# Auto Train Trip Report



## GBNorman (Feb 24, 2018)

"Voyage 24" will be aboard 52 (21)

Guess what, you now get to know your space: K/5240 - well after you paid up!!!

Appears to be Forward Riding in a 3250X if the A-end is where it belongs

It turned out to be a frazzled drive up from Boca owing to some kind of smack up on the 95 near Ft. Pierce. Like a fool, I ducked off to find Route 1; that was dumb dumb. Just wait it out and unless you really know the area.

Adding to the troubles were making a pit stop at a gas station at which the card reader didn't work The Attendant walked out to help, but now it shut off at $40 - and I needed more ($47.26)

Arrived SFA 210P which gave me 20 minutes to spare before the 230P close.

I didn't do any exploring, as I really get sick and tired of, because I know how to walk on a train, get sneered at by a Conductor "you're with Amtrak; you must be one of them spies".

Looks like Bedroom K in the 5240 is forward riding. It is a light load with 191 passengers and 110 vehicles.

Arrived in Lorton 65ME. Funny how all shades of the area snice I first ventured here in '72 have completely changed.

I never explored, all I noted is the Coach Lounge is the Sightseer.
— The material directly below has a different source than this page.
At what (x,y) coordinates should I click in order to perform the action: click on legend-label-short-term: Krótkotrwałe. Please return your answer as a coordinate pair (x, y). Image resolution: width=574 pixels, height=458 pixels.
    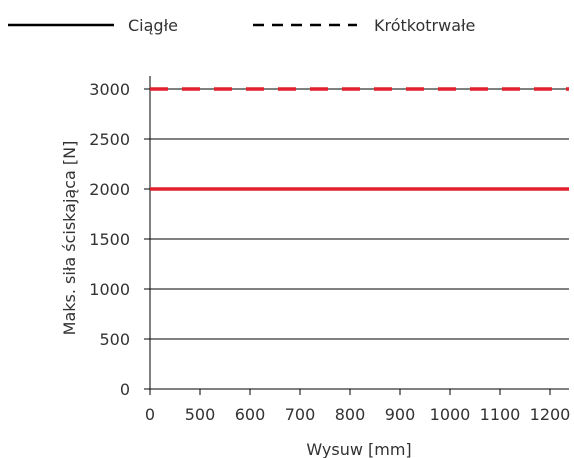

What a waste - "you've seen one pine tree, you've seen 'em all".

Showers? still "batting a thousand".

Oh well, still have most of yesterday's Times to read as the Station staff does not report until 8AM. All told I had my auto back 845A, and was on my way in rush hour traffic on the 95. Guess what, I know one Lexus that will not see the "Lexus Lanes" along the Beltway - known as mine.


----------



## OBS (Mar 4, 2018)

Thanks for the report GBN.


----------



## Woodcut60 (Mar 23, 2018)

Unfortunately, this is one of the few US trains I won't be able to ride. No car, no bike.


----------



## cpotisch (Apr 30, 2018)

Woodcut60 said:


> Unfortunately, this is one of the few US trains I won't be able to ride. No car, no bike.


Living in NYC, a car is somewhat useless, and a big pain in the neck, so we (happily) dont have one. The most realistic way to take the Auto Train would be to take my grandparents car with us. Since they live in Florida for half the year, and NJ for the rest, they have to either ship their car north/south, or hire a driver to get it there. So what we could do is visit them around the time theyre migrating, and take the car with us on the AT. Otherwise, Ill have to just stick with the Meteor...


----------



## RichieRich (Jun 6, 2018)

Just read this Thread. I've been known to take one car down LOR-SFA and bring TWO back...did that TWICE. Waaay cheaper to bring an "extra" car back on the AT then shipping. Found a cute convertible on eBay while in Orlando. It was near SANFORD!!!!! Right down 46 just past I-4! Drove over on the way to the AT and had the niece drive mine (GMC Yukon XL) over to pick it up...and brought it back with us. Amtrak has no problem as long as there's room. Bought an Olds Cutlass Supreme convertible in Jacksonville the same way and brought IT back on another trip. Yes...you need a car to get on the AT.


----------



## PVD (Jun 12, 2018)

Actually, it depends where in NYC you live and where you tend to travel. I live in a coop development that has semiprivate garages. (long row of individual garages, but walls in between every 5) and they are extremely reasonable (less than $50 a month) I go to LI, Westchester, upstate NY, and during the hockey season Coney Island at night. Also, since retiring I teach a few classes (evenings) in Long Island City, coming home via 7 train and bus would be an hour, car is 20 mins, without the 3 blocks walk at both ends which is not something I like in the winter or rain. I grew up in a family without a car, and most of the time I have used public transit without any hesitation even going to/from work, unless it was during the times when I had a company provided vehicle all expenses paid.A few times I drove if the project was in an odd spot where the time difference was large. (Like Staten Island)


----------